Data records —
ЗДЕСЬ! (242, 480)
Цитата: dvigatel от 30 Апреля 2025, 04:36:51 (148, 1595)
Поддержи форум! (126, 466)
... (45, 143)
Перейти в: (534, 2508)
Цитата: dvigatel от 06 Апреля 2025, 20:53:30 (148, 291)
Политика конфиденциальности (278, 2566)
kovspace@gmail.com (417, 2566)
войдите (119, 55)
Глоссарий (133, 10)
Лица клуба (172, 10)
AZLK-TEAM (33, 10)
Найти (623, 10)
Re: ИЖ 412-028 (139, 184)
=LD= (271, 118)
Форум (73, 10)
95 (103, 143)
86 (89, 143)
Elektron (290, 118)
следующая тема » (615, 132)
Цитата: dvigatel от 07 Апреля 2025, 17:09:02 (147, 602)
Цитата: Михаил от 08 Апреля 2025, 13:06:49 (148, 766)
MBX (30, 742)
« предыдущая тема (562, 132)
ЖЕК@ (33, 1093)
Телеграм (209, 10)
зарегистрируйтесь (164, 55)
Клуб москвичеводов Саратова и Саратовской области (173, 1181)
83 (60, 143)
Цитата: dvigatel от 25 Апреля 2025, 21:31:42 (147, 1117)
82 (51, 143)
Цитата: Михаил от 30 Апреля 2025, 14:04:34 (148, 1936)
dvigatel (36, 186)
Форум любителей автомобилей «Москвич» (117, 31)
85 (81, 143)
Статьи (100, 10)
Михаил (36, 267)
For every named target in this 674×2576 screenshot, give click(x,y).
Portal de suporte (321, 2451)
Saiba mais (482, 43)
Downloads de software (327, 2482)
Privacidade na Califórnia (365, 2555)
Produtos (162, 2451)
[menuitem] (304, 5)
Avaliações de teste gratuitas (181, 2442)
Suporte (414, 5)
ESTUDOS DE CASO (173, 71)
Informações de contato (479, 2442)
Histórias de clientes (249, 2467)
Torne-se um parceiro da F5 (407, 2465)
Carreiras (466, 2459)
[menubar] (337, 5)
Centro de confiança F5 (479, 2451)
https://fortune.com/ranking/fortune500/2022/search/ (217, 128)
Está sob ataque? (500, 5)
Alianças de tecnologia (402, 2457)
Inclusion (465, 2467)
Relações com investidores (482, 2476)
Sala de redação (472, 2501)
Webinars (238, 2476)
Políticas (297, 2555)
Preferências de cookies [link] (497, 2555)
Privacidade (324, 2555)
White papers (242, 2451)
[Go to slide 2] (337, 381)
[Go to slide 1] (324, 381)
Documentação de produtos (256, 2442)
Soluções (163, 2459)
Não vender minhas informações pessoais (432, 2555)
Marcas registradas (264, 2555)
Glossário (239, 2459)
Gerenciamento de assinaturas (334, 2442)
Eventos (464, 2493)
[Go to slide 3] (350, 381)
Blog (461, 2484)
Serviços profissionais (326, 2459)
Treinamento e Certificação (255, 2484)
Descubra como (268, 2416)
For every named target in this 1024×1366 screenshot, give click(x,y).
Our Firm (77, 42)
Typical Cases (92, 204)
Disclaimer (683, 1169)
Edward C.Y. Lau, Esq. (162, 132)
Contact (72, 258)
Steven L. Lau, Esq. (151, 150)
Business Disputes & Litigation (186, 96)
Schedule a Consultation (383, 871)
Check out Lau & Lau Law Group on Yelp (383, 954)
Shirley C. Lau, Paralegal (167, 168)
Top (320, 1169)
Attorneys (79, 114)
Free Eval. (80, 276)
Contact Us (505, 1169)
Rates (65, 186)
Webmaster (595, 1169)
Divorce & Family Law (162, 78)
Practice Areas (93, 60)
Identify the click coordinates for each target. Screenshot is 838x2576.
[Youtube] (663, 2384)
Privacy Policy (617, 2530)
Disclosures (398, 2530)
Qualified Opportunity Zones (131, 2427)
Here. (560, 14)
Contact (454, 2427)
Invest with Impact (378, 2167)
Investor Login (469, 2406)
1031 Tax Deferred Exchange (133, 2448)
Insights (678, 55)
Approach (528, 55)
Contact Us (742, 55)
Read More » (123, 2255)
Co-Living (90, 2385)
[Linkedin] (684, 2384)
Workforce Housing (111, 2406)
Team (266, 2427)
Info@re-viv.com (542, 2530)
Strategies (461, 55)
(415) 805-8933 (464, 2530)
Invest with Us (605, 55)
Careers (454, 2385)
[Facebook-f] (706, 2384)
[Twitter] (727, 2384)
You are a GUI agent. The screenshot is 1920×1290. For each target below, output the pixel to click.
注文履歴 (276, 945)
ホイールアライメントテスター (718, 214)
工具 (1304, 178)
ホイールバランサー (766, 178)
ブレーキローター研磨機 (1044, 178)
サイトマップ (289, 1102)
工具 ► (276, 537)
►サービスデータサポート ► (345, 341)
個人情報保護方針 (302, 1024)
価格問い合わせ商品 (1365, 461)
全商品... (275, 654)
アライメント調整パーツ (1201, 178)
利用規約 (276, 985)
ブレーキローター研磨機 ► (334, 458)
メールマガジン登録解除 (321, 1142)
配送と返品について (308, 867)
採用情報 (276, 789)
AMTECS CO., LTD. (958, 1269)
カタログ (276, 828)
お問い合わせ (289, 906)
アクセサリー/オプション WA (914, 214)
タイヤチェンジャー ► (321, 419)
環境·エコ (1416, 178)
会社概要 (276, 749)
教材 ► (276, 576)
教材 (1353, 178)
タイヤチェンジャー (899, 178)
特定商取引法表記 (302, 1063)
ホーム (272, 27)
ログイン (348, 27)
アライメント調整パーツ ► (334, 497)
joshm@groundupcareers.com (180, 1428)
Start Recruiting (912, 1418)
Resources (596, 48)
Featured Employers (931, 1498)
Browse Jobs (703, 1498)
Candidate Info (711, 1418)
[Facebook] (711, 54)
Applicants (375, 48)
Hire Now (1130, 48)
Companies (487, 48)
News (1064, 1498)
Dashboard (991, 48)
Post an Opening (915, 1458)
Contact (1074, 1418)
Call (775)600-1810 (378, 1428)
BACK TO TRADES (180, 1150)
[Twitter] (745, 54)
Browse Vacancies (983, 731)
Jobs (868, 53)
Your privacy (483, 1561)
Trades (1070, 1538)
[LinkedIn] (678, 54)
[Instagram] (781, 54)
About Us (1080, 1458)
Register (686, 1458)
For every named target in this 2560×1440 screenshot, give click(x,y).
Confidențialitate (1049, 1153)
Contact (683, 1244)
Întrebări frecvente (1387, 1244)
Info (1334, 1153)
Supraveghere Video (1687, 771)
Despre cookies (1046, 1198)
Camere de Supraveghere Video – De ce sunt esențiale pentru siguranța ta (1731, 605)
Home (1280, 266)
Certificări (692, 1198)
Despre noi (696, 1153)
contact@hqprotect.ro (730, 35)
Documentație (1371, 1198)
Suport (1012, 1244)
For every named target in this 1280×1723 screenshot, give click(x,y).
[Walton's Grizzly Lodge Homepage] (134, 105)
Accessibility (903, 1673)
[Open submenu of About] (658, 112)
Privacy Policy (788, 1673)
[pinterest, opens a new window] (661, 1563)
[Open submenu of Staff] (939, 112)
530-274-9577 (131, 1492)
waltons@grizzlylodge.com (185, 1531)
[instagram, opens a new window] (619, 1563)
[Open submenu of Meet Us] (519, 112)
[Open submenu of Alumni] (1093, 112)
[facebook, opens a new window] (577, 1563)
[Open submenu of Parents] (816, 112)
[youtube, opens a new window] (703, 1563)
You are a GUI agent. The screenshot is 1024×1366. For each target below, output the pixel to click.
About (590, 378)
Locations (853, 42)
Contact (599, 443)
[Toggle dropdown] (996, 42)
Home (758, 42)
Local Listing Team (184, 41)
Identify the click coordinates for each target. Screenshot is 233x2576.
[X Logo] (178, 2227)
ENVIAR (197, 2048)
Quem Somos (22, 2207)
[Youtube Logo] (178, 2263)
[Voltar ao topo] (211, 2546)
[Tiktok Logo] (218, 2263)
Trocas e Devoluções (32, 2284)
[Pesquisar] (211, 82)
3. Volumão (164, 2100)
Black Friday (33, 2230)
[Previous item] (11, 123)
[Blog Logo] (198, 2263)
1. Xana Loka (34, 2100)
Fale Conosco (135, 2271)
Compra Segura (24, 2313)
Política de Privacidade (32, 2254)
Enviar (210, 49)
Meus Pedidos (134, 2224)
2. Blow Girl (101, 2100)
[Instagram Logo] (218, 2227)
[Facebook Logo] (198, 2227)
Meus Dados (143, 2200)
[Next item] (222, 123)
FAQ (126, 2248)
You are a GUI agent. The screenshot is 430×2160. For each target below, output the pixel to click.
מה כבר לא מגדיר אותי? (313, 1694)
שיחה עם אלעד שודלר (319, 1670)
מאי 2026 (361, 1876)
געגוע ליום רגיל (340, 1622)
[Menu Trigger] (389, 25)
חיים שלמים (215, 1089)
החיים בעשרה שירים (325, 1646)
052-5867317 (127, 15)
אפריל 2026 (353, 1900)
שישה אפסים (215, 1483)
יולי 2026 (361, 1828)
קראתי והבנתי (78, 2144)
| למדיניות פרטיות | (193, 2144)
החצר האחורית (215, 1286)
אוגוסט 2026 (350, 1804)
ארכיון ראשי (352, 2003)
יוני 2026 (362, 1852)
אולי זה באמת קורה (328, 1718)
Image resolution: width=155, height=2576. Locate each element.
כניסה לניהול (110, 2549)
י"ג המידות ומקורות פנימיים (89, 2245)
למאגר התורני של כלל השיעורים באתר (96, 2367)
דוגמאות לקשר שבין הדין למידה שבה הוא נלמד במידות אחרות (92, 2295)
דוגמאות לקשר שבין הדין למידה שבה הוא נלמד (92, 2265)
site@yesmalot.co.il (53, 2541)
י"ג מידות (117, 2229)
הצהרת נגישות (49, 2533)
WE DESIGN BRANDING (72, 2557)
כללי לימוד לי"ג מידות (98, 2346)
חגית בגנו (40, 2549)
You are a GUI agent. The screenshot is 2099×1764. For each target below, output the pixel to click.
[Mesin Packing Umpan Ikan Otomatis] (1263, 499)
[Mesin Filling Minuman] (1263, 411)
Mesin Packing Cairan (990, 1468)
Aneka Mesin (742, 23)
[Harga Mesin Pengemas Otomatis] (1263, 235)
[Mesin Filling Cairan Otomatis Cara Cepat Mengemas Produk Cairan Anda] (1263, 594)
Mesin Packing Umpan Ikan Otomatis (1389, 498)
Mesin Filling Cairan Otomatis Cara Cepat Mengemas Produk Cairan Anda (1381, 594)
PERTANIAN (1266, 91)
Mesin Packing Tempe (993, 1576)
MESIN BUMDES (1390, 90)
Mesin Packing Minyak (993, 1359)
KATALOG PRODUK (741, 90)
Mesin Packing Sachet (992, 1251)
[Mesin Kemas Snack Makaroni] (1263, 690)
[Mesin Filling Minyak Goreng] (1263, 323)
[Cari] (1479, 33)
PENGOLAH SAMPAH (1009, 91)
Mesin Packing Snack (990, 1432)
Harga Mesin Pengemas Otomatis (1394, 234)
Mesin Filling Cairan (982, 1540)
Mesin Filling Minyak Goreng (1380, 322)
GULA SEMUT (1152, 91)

What is being asked — Going down from the first line of the entries above, restate each line word for word until the line holding "82 (51, 143)" is done.

Task output —
ЗДЕСЬ! (242, 480)
Цитата: dvigatel от 30 Апреля 2025, 04:36:51 (148, 1595)
Поддержи форум! (126, 466)
... (45, 143)
Перейти в: (534, 2508)
Цитата: dvigatel от 06 Апреля 2025, 20:53:30 (148, 291)
Политика конфиденциальности (278, 2566)
kovspace@gmail.com (417, 2566)
войдите (119, 55)
Глоссарий (133, 10)
Лица клуба (172, 10)
AZLK-TEAM (33, 10)
Найти (623, 10)
Re: ИЖ 412-028 (139, 184)
=LD= (271, 118)
Форум (73, 10)
95 (103, 143)
86 (89, 143)
Elektron (290, 118)
следующая тема » (615, 132)
Цитата: dvigatel от 07 Апреля 2025, 17:09:02 (147, 602)
Цитата: Михаил от 08 Апреля 2025, 13:06:49 (148, 766)
MBX (30, 742)
« предыдущая тема (562, 132)
ЖЕК@ (33, 1093)
Телеграм (209, 10)
зарегистрируйтесь (164, 55)
Клуб москвичеводов Саратова и Саратовской области (173, 1181)
83 (60, 143)
Цитата: dvigatel от 25 Апреля 2025, 21:31:42 (147, 1117)
82 (51, 143)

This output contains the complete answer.